WHAT THE TASK REQUIRES: Output, exactly and in full, only the lines from the one containing "Task: Open the dark green concept phone photo" to the last line of the data. Pictures should not appear.

------------

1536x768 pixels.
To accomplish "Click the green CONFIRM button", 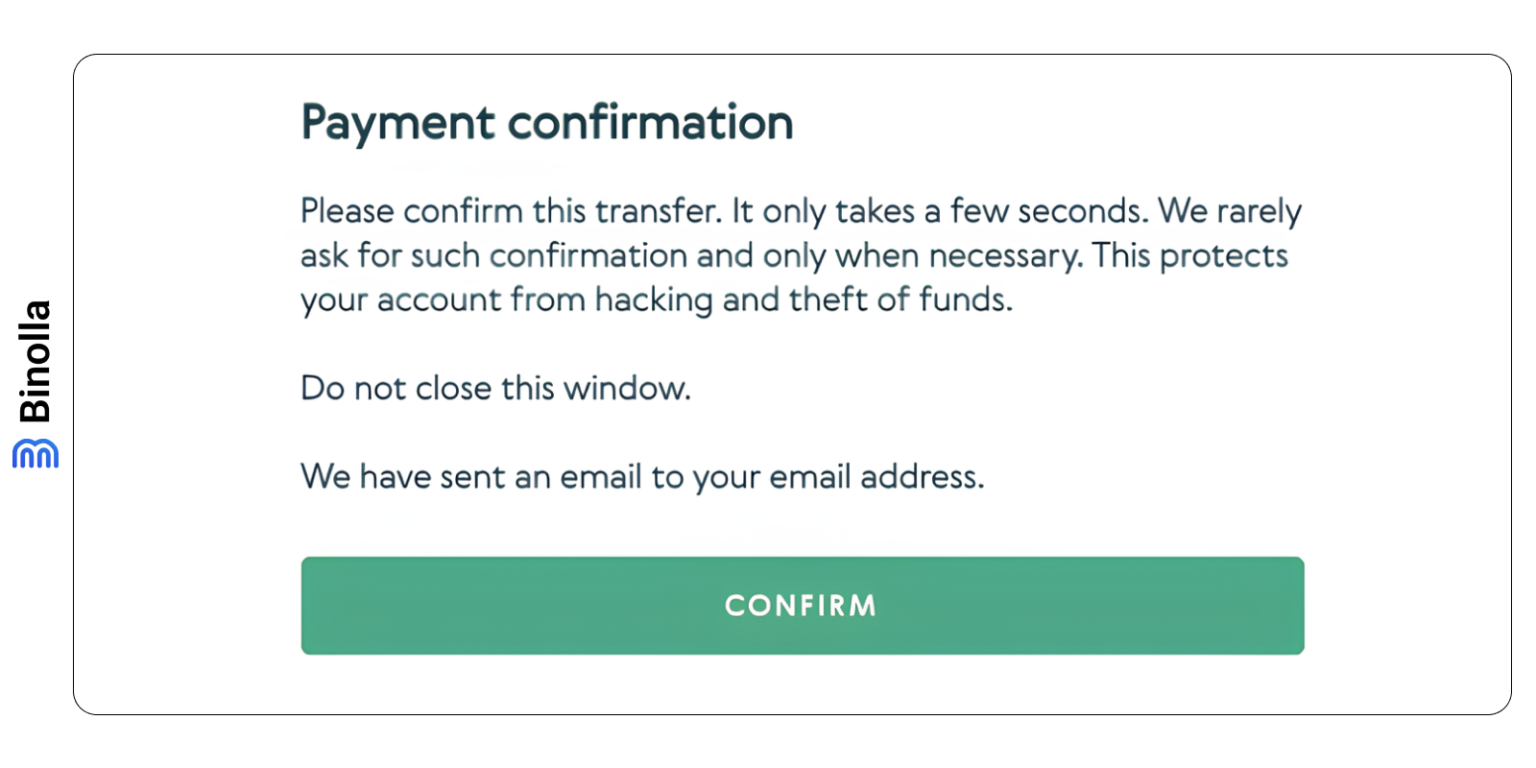I will coord(802,606).
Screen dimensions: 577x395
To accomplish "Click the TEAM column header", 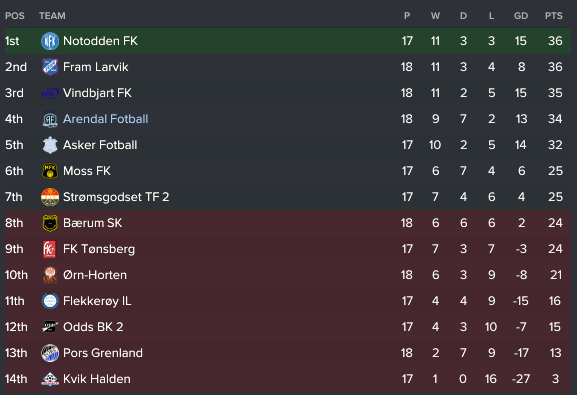I will coord(52,16).
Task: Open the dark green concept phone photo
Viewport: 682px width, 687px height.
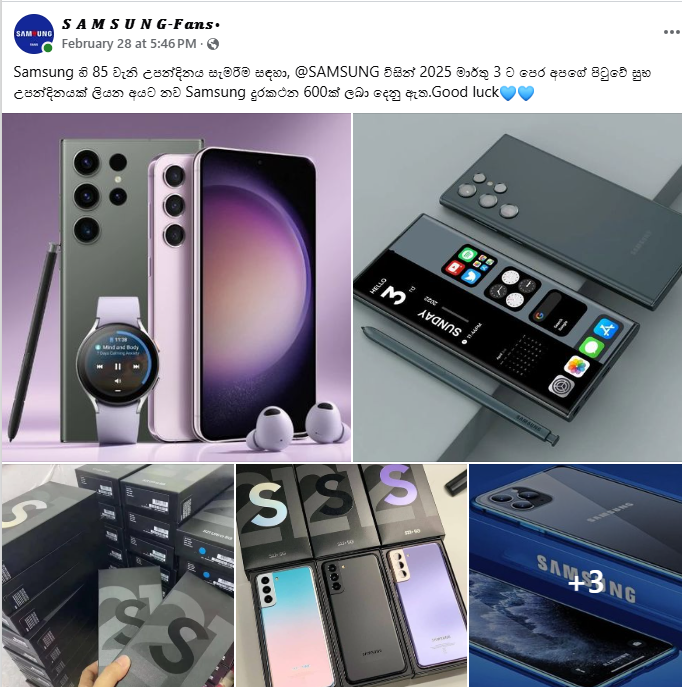Action: pos(517,287)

------------

TASK RESULT:
Task: Open the dark green concept phone photo
Viewport: 682px width, 687px height.
Action: pos(517,287)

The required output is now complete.